げぷろぐ

好きなことをダラダラ

何年か前

畳の上で、まだ満足に歩けない子供がころころとおもちゃを手に取り遊んでいる。私はキッチンに立って、義母となんでもない朝の会話をしながら子供の離乳食を作っている。いつもの朝、背景に溶け込んだ報道番組について義母が感想を投げかけてくるので、それに応える。

毎日繰り返される事故、政治、芸能、スポーツのニュース。3S政策と言って、テレビで流されるスポーツ、セックス、スクリーンの話題は国民から政治的問題の関心を逸らす意図があるという、陰謀論とも言える主張を聞いたことがある。わからないでもないが、信じているわけでもない。でも、そんな愚民的政策に踊らされる暇もないほどに疲弊している人間だっている。 

生活。食事をするには食事を作らねばならない。食事を作るには食材を買いに行くか、作物を作るかしなければならない。食材を買うには働いて金銭を得なければならない。

そうして得た食料を調理するためには皿を洗い、調理器具を用意し清潔に洗い、また生活の質を一定以上に保ちたいならば、健康のため食生活にも気を使い、栄養のバランスのとれたメニューを考える必要がある。

離乳食。消化器官が未発達な乳児は、母親の母乳や人工の粉ミルクで大体一歳くらいまでは育つ。だけれど、私は子供の乳歯が生えてきたころに乳房を子供に噛まれるのがどうしても痛くて我慢ならずに、子供が十ヶ月の時に母乳での育児をやめて離乳食に移行した。

離乳食を作り、テレビに背を向けている私に、また事件だって、こわいね、と義母が言った。人が死ぬことは痛ましい。けれどもそうした出来事に対して、毎回自分や周囲の人間のことを重ねてしまっては、心が摩耗しきってしまう。スクリーン越しの報道で見る悲しい出来事に対しては、それは自分や自分の大切な人たちに起きた出来事ではないのだと、盾をしっかりと持って傷つかないようにする必要もある。

(もちろん、傷ついている誰か、救えるかもしれない誰かのために、何か力になれることがあるならば、なりたい。ただ、今の私、当時の私は社会の中の誰かのために動くより、自分や家族の健康や幸せを立て直さないといけない時期であると思っている。)

ただ、その日は違った。私が数年前に離れた地元で起きた事件だと、背後から音声が伝えてくれた。すぐに、振り返りテレビの画面を見た。

嫌な予感がした。
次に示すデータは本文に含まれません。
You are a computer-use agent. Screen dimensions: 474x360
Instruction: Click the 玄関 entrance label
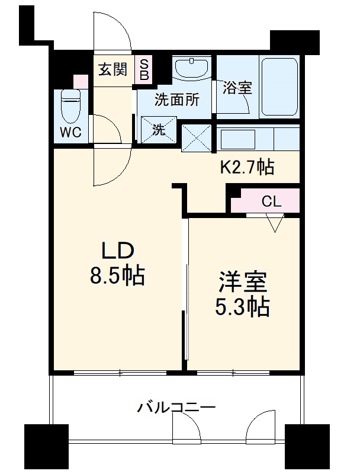112,70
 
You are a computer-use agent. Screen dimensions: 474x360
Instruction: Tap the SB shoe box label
144,70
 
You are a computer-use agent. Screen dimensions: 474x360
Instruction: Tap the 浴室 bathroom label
237,88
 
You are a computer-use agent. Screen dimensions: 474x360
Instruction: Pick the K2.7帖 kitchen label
247,168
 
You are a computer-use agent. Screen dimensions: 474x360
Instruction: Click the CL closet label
271,201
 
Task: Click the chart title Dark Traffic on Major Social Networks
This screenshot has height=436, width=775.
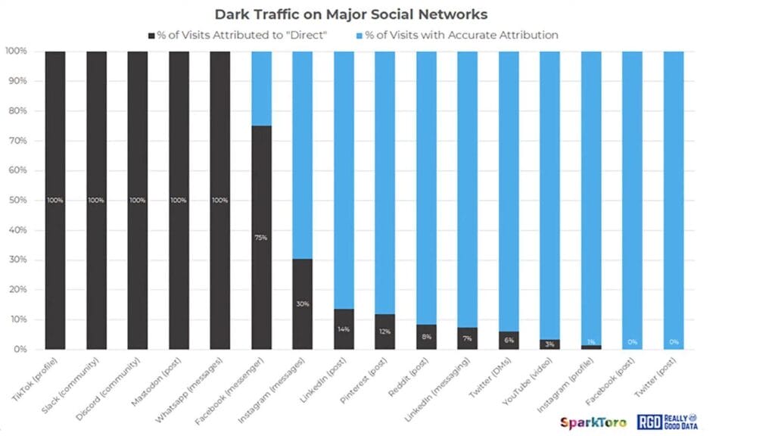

知っている名前が出ていた。

頭で考えるより先に声が出る。嘘だ、と叫んだことを覚えている。

盾を構える暇がなかった。あったとしても、意味はなかっただろう。

それからはずっと、変化の日々だった。

悲しい出来事は、ぺしゃんこに潰れそうになるまでずっとのしかかってきて、今でも胸の底で、あの日の私に重みをかけたままでいる。

今の私は、あの日から時間をかけて上書きした自分によって支えられている。

これからもずっと、あの日からを上書きして行く。